In this thesis, we perform influence analysis for online social networks by addressing three important issues in the discovery of influential nodes and influence relationships, which have been given little attention by existing works: influential path, topic-level influence and consistent influencer. We outline our approaches as follows.
First, we focus on influential path discovery. We show that influential paths can capture the dynamics of information diffusion better compared to influential edges. We propose a generative influence propagation model based on the Independent Cascade Model and Linear Threshold Model, which mathematically models the spread of certain information through a network. We formalize the top-k maximal influential path inference problem and develop an efficient algorithm, called TIP, to infer the top-k maximal influential paths. TIP makes use of the properties of top-k maximal influential paths to dynamically increase the support and prune the projected databases. As databases evolve over time, we also develop an incremental mining algorithm, named IncTIP, to maintain the set of top-k maximal influential paths efficiently. We evaluate the proposed algorithms on two real world datasets (MemeTracker and Twitter). The experimental results show that our algorithms are more scalable and more efficient than the base line algorithms. In addition, influential paths can improve the precision of predicting which node will be influenced next.

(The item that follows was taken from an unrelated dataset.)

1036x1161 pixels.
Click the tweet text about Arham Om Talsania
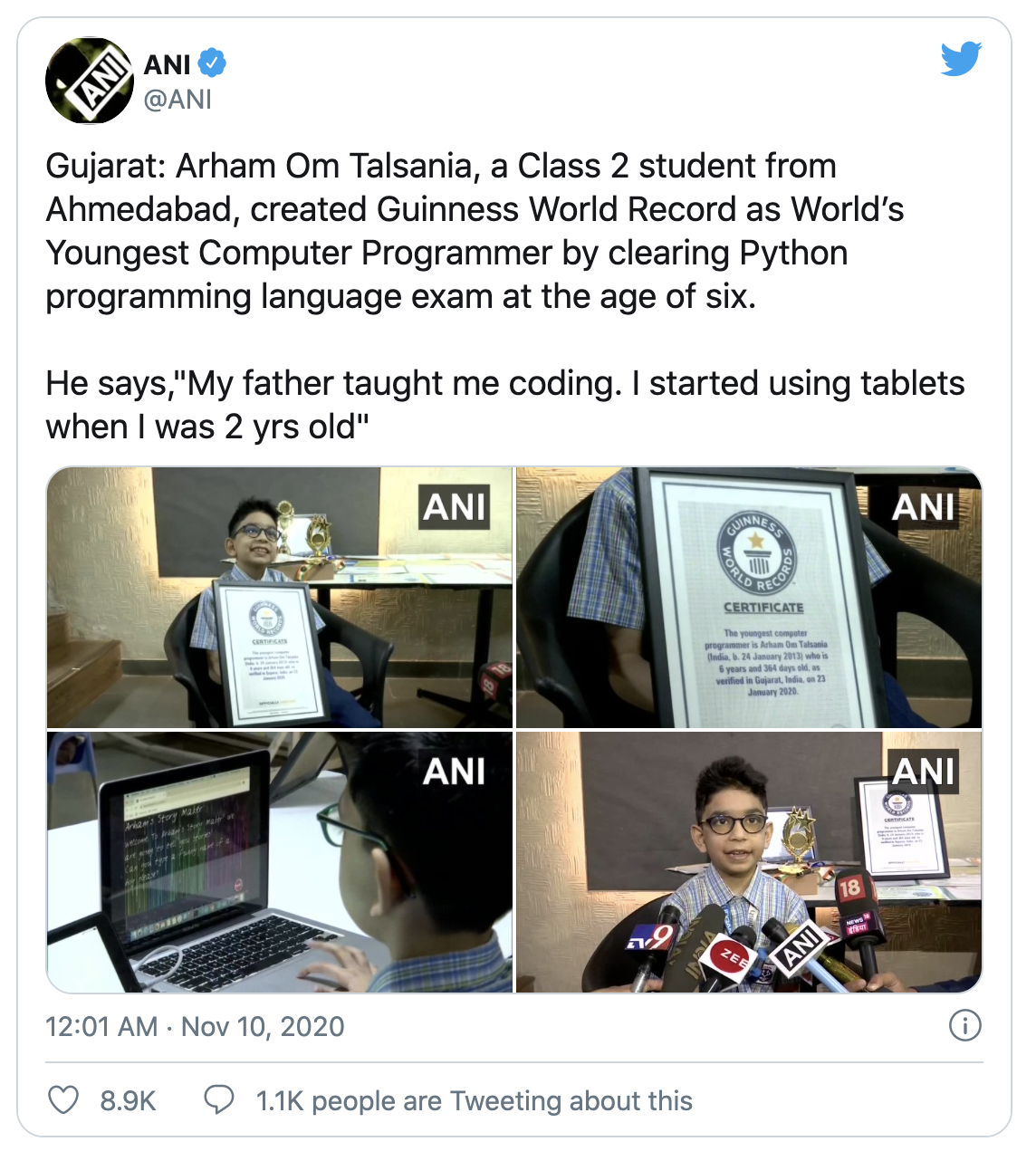(475, 231)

Next, we investigate topic-level influence. We show that in many applications the underlying networks are not explicitly modeled, and temporal factor plays an important role in determining social influence, which is ignored by existing works. We take into account the temporal factor in social influence to infer the influential strength between users at topic-level. Our approach does not require the underlying network structure to be known. We propose a guided hierarchical LDA approach to automatically identify topics without using any structural information. We then construct the topic-level social influence network incorporating the temporal factor to infer the influential strength among the users for each topic. Experimental results on two real world datasets (Twitter and MemeTracker) demonstrate the effectiveness of our methods. Further, we show that the proposed topic-level influence network can improve the precision of user behavior prediction and is useful for influence maximization.
Finally, we propose to identify k-consistent influencers. We show that finding influential users at single time point only cannot capture whether the users are consistently influential over a period of time. We devise an efficient algorithm that utilizes a grid index to scan the users in the 2D personal-preference consistency space, thereby obtaining the rank of these users at a given time point. Then we design the TCI algorithm to identify the k-consistent influencers for a given time interval. We conduct extensive experiments on three real world datasets (Citation, Flixster and Twitter) to evaluate the proposed methods. The experimental results demonstrate the effectiveness and efficiency of our methods. We show that the proposed k-consistent influencers is useful for identifying information sources and finding experts.